*About this exercise*
In the records below, the line that contains "Instruction: Click On-time" marks the start. Copy it and each line after it through the end, exactly, without pictures.

──────── Records to use

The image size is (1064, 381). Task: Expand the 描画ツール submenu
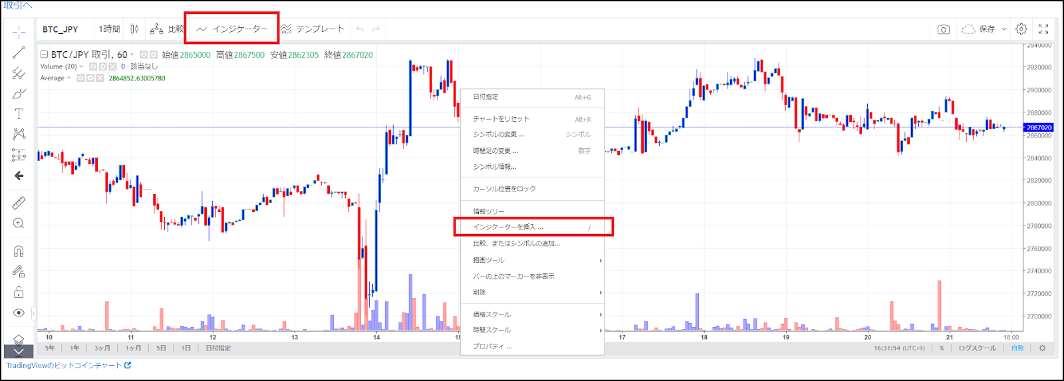point(532,260)
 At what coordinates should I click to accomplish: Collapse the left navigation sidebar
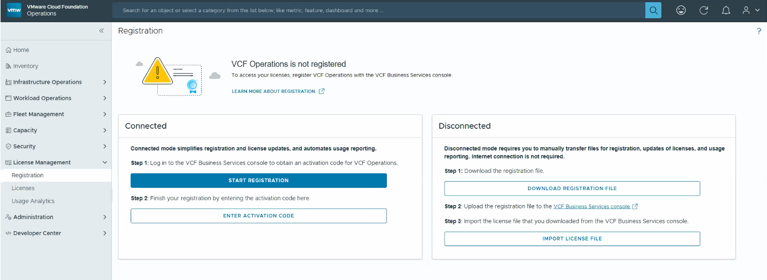tap(101, 31)
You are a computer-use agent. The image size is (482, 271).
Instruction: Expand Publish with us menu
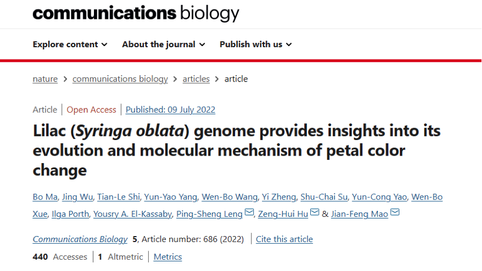255,45
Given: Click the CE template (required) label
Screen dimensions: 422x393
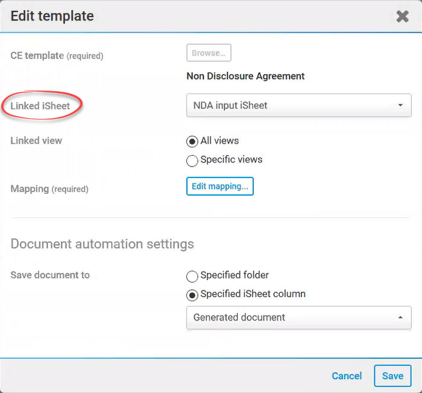Looking at the screenshot, I should tap(57, 56).
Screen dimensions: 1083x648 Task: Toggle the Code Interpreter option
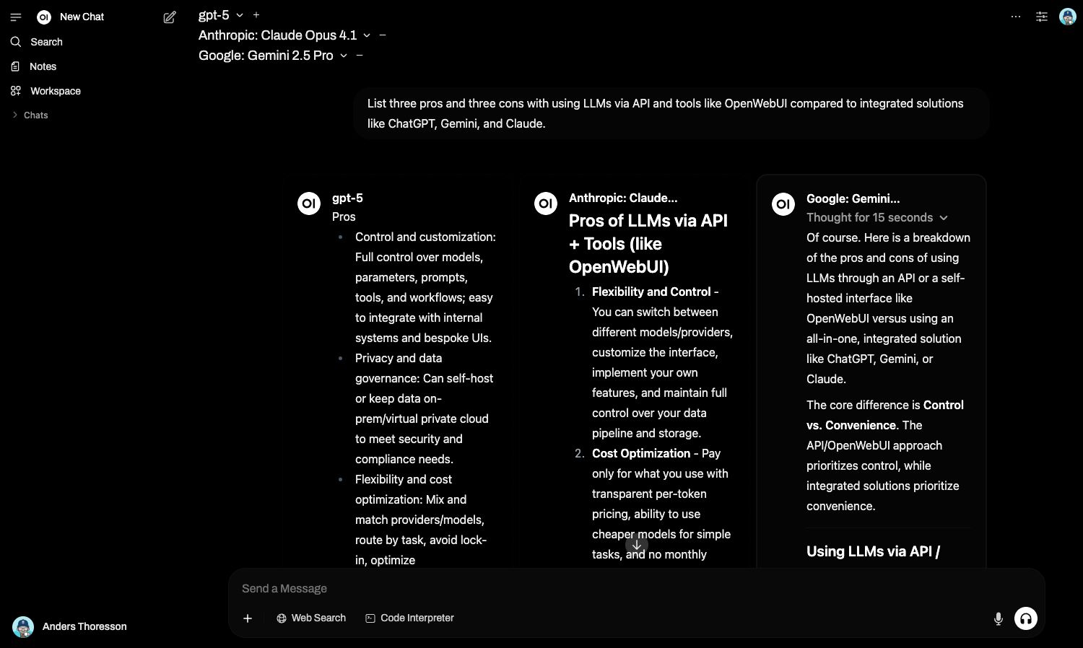tap(409, 618)
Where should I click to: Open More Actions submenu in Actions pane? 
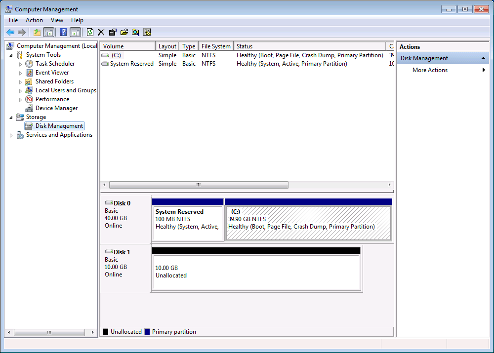click(430, 70)
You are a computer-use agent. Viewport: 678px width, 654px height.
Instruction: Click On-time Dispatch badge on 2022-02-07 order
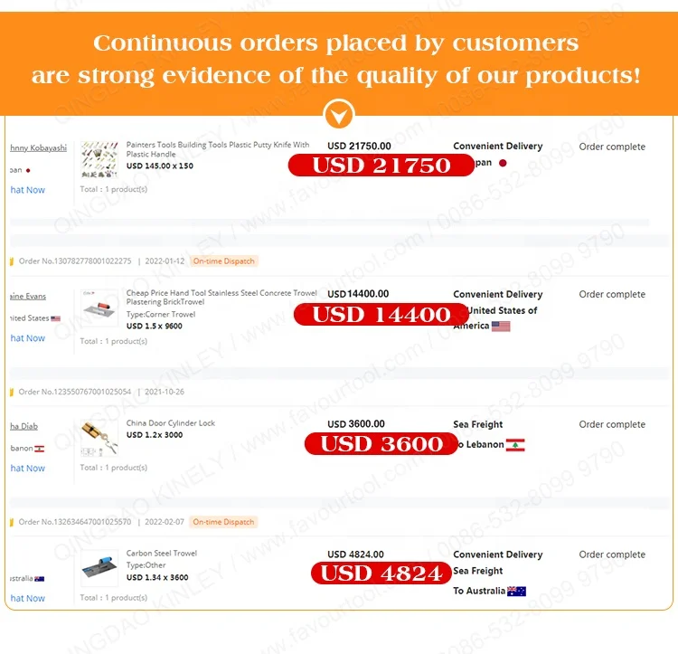pos(223,522)
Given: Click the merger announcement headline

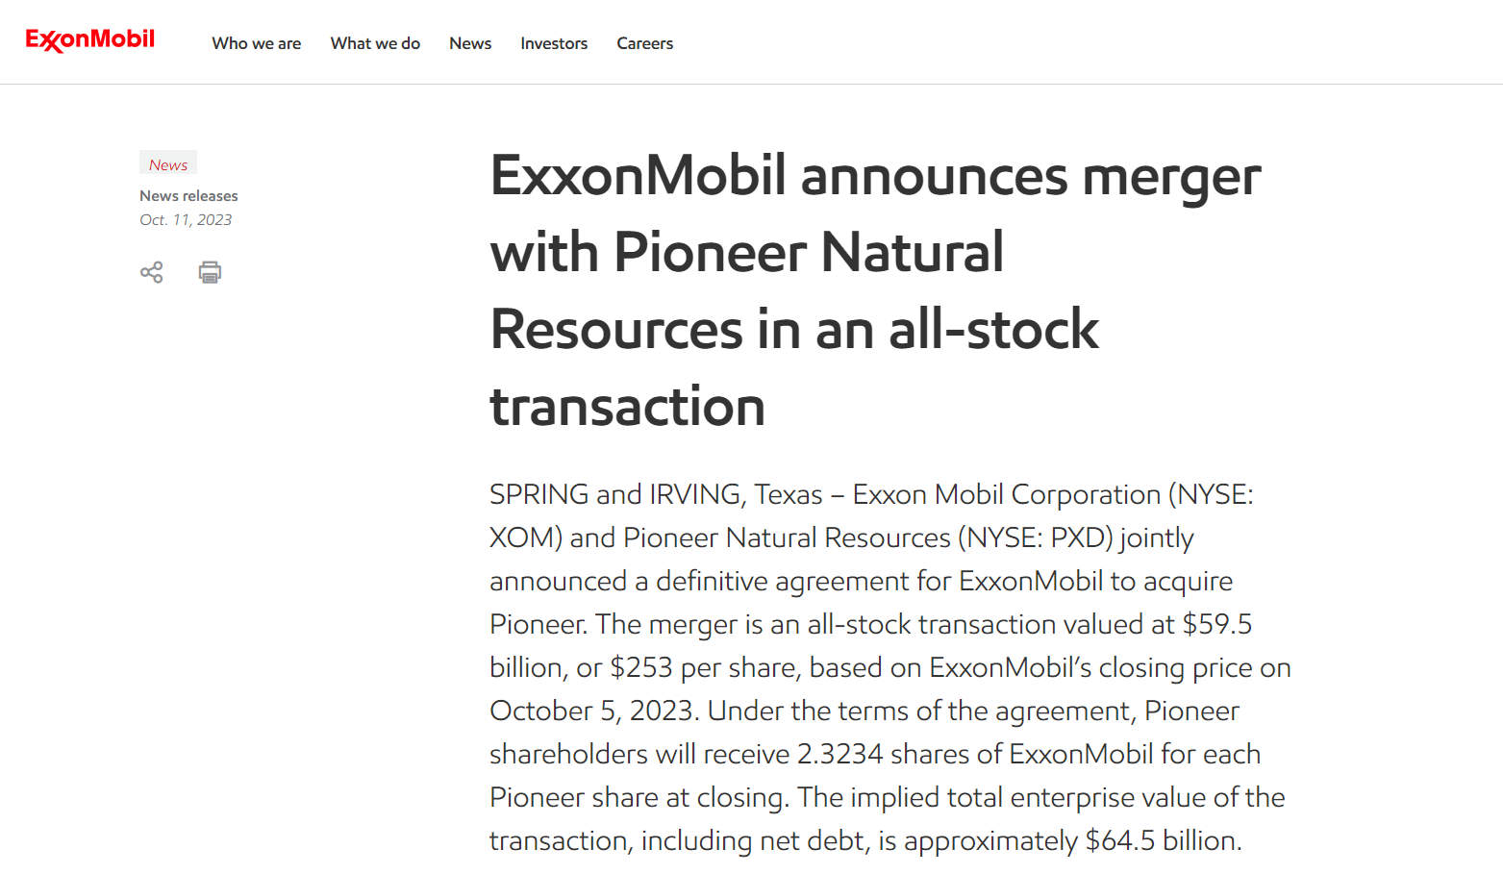Looking at the screenshot, I should 875,290.
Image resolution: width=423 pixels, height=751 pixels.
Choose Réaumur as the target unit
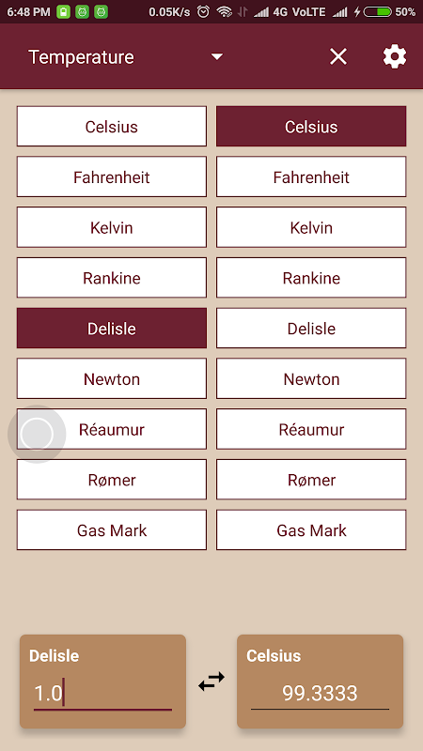[x=311, y=429]
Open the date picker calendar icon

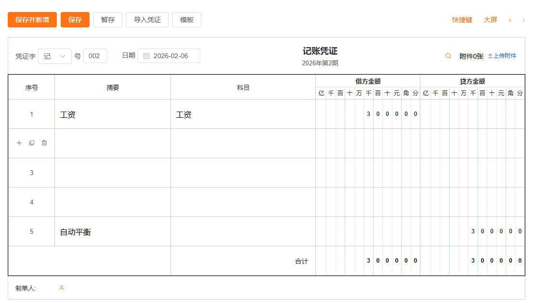146,56
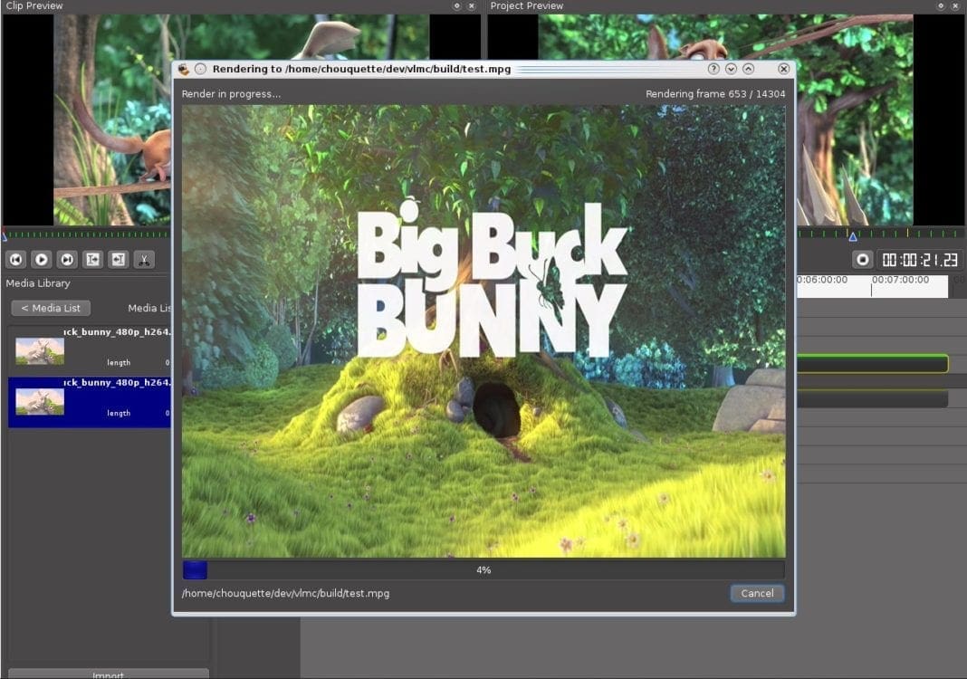Open help on the rendering dialog
The width and height of the screenshot is (967, 679).
tap(713, 68)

────────────────

*Output below*
Instruction: Click On-time Dispatch badge on 2022-02-07 order
pos(223,522)
Given: Click the merger announcement headline

Looking at the screenshot, I should 875,290.
Image resolution: width=423 pixels, height=751 pixels.
Choose Réaumur as the target unit
[x=311, y=429]
Open the date picker calendar icon

146,56
Open help on the rendering dialog
The width and height of the screenshot is (967, 679).
tap(713, 68)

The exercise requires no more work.